Characterization of the MEF2A target gene Myomaxin and its role in angiotensin II-induced cardiac pathophysiology

The MEF2 family of transcription factors direct muscle-specific gene transcription and are critical in the development and function of the heart. The identification and functional characterization of genes regulated by MEF2 is of utmost importance in cardiovascular development and disease research. Recently, the striated muscle-specific MEF2A target gene Myomaxin was identified and cloned by our lab. The Myomaxin gene belongs to the evolutionarily conserved, muscle-specific, actin-binding Xin gene family and is significantly induced in the heart in response to systemic administration of the hypertrophic agonist, Angiotensin II (AngII). To uncover the in vivo requirement of Myomaxin we generated mice harboring a hypomorphic allele of the Myomaxin gene that resulted in a marked reduction in its expression in the heart and skeletal muscle. Adult Myomaxin hypomorphic mice are viable and fertile, yet display increased heart weight and ventricular myocyte cross-sectional area, two primary indicators of cardiac hypertrophy. This hypertrophic phenotype is accompanied by dysregulation of genes including beta myosin heavy chain (betamhc) a molecular marker of cardiomyopathy. Unlike other models of hypertrophic cardiomyopathy, Myomaxin hypomorphic mice do not display a significant accumulation of cardiac fibrosis or apoptosis. As Myomaxin is induced by AngII in vivo, we sought to determine its role in AngII-induced cardiomyopathy.

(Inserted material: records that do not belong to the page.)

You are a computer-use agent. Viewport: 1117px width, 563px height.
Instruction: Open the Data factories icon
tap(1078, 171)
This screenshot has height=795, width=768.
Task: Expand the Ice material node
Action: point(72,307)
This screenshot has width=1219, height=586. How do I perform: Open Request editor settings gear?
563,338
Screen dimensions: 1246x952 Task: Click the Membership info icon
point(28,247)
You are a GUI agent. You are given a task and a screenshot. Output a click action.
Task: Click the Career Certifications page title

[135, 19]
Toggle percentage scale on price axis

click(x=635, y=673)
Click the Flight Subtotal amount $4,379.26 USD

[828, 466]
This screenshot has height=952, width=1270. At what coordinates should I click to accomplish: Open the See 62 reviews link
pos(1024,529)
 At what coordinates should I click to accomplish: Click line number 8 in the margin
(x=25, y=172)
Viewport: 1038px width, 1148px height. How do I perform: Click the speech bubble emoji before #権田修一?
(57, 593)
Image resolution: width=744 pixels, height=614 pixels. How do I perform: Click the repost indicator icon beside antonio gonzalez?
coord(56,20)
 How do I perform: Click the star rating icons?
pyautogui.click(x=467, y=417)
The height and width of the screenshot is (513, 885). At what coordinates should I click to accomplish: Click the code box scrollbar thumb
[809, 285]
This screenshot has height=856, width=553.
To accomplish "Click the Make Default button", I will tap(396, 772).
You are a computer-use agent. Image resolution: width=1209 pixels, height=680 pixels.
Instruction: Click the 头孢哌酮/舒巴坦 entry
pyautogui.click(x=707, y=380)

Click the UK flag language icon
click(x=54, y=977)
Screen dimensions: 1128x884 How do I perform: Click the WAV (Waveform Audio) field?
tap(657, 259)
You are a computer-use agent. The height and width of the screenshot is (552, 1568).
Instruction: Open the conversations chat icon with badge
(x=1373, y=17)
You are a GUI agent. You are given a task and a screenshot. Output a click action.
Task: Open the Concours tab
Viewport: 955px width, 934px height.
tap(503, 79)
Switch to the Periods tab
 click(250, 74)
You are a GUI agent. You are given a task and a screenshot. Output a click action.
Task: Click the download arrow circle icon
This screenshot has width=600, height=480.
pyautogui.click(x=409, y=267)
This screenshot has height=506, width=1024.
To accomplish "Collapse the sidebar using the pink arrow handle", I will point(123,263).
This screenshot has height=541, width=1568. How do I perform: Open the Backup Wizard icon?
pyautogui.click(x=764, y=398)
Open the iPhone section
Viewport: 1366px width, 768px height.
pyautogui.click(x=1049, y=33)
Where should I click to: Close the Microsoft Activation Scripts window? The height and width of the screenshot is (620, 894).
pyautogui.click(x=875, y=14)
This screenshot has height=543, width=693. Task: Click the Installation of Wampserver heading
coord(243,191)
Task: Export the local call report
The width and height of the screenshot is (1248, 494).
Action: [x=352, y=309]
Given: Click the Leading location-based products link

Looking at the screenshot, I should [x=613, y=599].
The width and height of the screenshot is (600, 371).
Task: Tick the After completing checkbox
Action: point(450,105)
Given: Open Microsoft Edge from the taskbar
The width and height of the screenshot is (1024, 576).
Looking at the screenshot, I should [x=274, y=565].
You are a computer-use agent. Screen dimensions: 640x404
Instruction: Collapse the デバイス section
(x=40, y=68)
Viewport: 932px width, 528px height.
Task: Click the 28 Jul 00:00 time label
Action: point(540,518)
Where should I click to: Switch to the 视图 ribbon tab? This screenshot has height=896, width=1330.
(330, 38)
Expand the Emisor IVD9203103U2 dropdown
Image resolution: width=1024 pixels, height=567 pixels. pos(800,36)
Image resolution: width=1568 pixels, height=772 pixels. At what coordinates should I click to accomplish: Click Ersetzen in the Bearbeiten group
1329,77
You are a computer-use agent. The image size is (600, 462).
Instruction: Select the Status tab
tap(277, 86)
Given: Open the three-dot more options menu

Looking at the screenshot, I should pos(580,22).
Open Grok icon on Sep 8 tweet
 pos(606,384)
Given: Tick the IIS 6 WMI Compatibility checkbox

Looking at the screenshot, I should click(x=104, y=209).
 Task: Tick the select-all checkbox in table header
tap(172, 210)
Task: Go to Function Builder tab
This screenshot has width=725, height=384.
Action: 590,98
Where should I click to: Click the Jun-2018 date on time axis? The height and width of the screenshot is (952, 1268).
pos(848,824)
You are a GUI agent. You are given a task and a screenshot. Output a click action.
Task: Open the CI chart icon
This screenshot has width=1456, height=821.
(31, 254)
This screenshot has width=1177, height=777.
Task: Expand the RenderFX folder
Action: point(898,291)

Strikingly, Myomaxin hypomorphic mice chronically infused with AngII exhibit diminished pathological cardiac remodeling including an attenuated hypertrophic response, reduced fibrosis, and diminished apoptosis; suggesting that Myomaxin is required for the development of AngII-induced cardiac pathology. Thus in the absence of stress, Myomaxin is required for normal cardiac growth and homeostasis, yet reduced levels of the gene appear to be protective when the heart is subjected to AngII-induced stress. Finally, we demonstrate that AngII regulates Myomaxin transcription through an essential MEF2 binding site in the promoter and through the combined activity of MEF2A and STAT1, a transcriptional mediator of AngII signaling. These findings reveal a novel MEF2A-STAT1-Myomaxin pathway that functions downstream of AngII signaling to modulate its pathological effects in the heart.